Pada usianya yang ke 25 tahun, Jürgen Habermas bergabung dengan Institut für Sozialforschung (Institut Penelitian Sosial) di Frankfurt yang biasa disebut dengan Mazhab Frankfurt dan Jürgen Habermas terlibat aktif dalam mempopulerkan megaproyek teori kritis[3] (kritische theorie). Dua tahun berikutnya, tepatnya pada tahun 1956, ia telah dipercaya sebagai asisten dari Theodor Wiesengrund Adorno. Peristiwa ini merupakan sebuah pertualangan yang mengharu-biru, karena di lembaga inilah Jürgen Habermas menemukan identitas intelektualnya. Kemudian tahun 1962 ia menjadi profesor di Heidelberg dan dua tahun kemudian diangkat sebagai pengganti Adorno menjadi profesor untuk filsafat dan sosiologi di Frankfurt. Pada tahun 1970-an ia menarik diri dari dunia universitas, tetapi tahun 1982 kembali ke universitas Frankfurt. Sejak tahun 1994 ia dipensiun.[4]
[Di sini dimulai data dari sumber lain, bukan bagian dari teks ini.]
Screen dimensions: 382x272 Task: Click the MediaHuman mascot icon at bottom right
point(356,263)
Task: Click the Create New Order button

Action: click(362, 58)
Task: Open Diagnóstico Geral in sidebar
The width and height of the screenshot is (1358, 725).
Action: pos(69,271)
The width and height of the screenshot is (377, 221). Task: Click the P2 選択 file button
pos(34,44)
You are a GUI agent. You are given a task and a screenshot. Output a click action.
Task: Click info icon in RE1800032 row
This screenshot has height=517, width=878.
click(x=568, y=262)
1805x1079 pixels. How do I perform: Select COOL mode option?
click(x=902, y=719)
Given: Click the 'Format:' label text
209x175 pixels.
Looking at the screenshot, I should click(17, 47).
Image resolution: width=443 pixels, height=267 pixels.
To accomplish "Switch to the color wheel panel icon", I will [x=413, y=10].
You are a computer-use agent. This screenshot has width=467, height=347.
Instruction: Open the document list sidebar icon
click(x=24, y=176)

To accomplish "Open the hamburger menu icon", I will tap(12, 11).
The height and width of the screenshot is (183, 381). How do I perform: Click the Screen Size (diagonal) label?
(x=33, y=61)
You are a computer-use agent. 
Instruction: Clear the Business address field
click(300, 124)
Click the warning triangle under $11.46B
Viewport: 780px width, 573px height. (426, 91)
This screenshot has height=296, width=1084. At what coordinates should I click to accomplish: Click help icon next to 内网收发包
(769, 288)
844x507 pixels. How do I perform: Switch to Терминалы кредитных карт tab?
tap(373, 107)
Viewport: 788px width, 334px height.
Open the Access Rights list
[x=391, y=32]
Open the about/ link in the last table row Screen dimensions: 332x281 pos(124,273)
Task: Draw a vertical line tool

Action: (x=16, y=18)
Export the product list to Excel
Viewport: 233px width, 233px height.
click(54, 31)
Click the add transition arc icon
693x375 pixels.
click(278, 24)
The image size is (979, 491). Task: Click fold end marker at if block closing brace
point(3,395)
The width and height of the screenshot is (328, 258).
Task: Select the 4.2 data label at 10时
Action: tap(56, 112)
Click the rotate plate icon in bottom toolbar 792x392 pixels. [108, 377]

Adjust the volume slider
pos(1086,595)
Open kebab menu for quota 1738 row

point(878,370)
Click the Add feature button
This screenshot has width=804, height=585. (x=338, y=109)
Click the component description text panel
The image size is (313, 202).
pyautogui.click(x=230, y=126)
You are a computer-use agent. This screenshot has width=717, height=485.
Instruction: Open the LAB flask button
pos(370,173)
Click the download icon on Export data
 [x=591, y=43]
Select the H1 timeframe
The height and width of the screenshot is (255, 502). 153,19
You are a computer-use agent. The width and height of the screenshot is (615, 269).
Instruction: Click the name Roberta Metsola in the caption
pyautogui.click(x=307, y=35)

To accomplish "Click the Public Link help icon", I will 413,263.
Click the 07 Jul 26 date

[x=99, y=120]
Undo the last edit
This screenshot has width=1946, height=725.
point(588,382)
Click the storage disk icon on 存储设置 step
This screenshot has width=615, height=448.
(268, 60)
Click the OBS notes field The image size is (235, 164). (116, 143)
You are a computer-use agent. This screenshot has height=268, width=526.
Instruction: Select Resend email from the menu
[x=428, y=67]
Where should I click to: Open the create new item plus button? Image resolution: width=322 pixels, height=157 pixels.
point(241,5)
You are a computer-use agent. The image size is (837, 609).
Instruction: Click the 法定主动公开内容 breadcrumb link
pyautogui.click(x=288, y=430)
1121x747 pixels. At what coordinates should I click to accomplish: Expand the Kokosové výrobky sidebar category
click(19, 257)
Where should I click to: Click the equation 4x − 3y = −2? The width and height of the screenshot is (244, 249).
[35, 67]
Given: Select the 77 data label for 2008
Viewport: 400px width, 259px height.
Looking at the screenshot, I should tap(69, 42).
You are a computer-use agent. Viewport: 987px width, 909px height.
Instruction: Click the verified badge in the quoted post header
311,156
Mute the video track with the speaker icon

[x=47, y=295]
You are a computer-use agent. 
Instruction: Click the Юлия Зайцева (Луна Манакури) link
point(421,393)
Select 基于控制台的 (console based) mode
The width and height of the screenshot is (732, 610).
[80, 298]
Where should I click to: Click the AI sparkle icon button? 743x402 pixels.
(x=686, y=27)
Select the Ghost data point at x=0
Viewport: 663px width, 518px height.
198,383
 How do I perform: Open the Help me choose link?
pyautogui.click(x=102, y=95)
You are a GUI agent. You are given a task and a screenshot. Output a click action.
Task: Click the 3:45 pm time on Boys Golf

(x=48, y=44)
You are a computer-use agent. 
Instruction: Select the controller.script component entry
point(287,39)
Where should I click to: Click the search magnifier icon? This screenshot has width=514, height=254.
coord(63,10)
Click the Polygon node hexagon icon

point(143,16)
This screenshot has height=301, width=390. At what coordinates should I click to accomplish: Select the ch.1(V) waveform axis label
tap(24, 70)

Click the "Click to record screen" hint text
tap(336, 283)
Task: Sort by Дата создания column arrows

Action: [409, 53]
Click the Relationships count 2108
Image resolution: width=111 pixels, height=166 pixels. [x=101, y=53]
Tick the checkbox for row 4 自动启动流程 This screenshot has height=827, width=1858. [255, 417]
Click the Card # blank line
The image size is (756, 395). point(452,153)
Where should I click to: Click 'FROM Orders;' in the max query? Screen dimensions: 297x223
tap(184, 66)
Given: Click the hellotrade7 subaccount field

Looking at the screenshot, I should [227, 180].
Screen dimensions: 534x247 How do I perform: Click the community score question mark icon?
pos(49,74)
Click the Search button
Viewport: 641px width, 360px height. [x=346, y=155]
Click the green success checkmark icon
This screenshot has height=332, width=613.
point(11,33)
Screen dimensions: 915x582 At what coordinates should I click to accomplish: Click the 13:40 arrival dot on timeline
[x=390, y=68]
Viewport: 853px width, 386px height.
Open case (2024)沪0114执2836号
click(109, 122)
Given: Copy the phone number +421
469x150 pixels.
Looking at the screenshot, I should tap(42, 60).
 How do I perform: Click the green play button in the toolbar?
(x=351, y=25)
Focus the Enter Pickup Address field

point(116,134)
2.        Konteks Pemikiran Etika Diskursus
Etika diskursus merupakan sebuah upaya dari Habermas untuk menerjemahkan teori tindakan komunikatif guna menjaga dan menjamin pada terciptanya stabilitas sosial dalam masyarakat yang plural. Dengan kata lain adalah, realitas masyarakat yang plural tidak lagi bisa mengacu kepada suatu klaim nilai atau norma moral tertentu. Etika diskursus lebih ditekankan sebagai sebuah proses legitimasi politik ketimbang sebagai validasi moral. Dalam hal ini Habermas menekankan akan pentingnya sebuah konsensus bukan sebagai persetujuan yang berdasarkan pada keseimbangan kekuatan atau semacam kompromi agar sama-sama senang, melainkan persetujuan yang validitasnya semata-mata didasarkan atas argumen yang terbaik.
Etika diskursus hanya dapat dimengerti dalam kerangka keprihatinan dasar Habermas ini. Menurut Habermas moralitas manusia modern tidak luput dari tuntutan yang khas bagi modernitas: keyakinan-keyakinan moral harus dilegitimasikan secara rasional. Pendasaran pada pandangan dunia dan agama-agama tradisional tidak mencukupi lagi dalam budaya pasca-tradisional. Hanya norma-norma yang dapat diperlihatkan berlaku universal berhak menuntut ketaatan.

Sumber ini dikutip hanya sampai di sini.